Last year, we and several other influential thinkers were disappointed when President Trump chose not to name Neel Kashkari head of the Federal Reserve. It would have made so much sense, naming an easy-money bomb-thrower with so much in common with the president, but as always in such situations, Trump disappointed, failing to even consider Kashkari and instead naming a gray pair of safe hands who looked and sounded much like the woman he was firing and who he had pilloried during his presidential campaign. It looked like Kashkari would remain exiled in the frozen Northland for at least four more years.
Now, however, inconstant-in-chief is openly musing that nominating Jay Powell may have been the first mistake he’s ever made. And maybe it won’t be four years. Just in case, Kashkari is walking back his statement that if he’d been in Powell’s shoes he’d have done the same thing and returning to his dissenting-against-interest-rate-hike ways.

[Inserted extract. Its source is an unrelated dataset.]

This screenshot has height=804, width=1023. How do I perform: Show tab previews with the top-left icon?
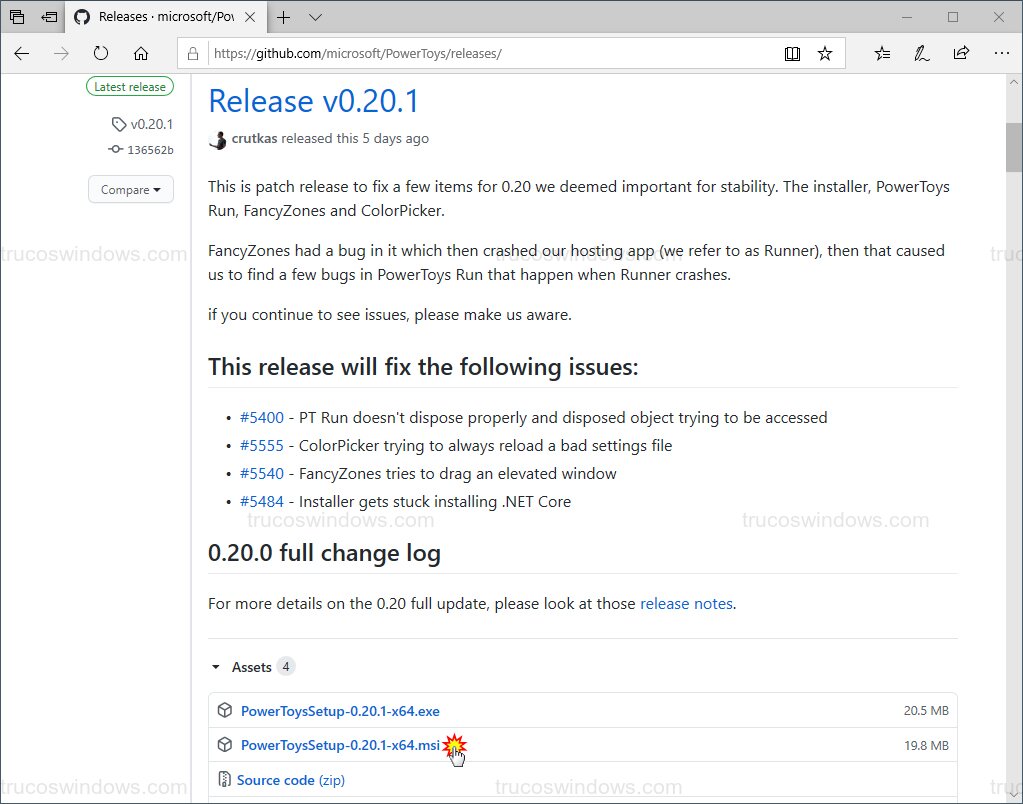coord(16,17)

The FOMC should seize this opportunity for a pause. With the federal-funds rate at 2% to 2.25%, monetary policy is now close to neutral, neither stimulating nor restricting the economy…. Until inflation or inflation expectations get meaningfully higher, the Fed should allow the economy to continue to strengthen, so as to allow as many Americans as possible to participate in the recovery.
Luckily for Powell, he doesn’t have to listen to Kashkari or suffer his open campaigning for Powell’s job from across the FOMC table until 2020, by which time he may have been called into the White House library to hear the president’s favorite two words.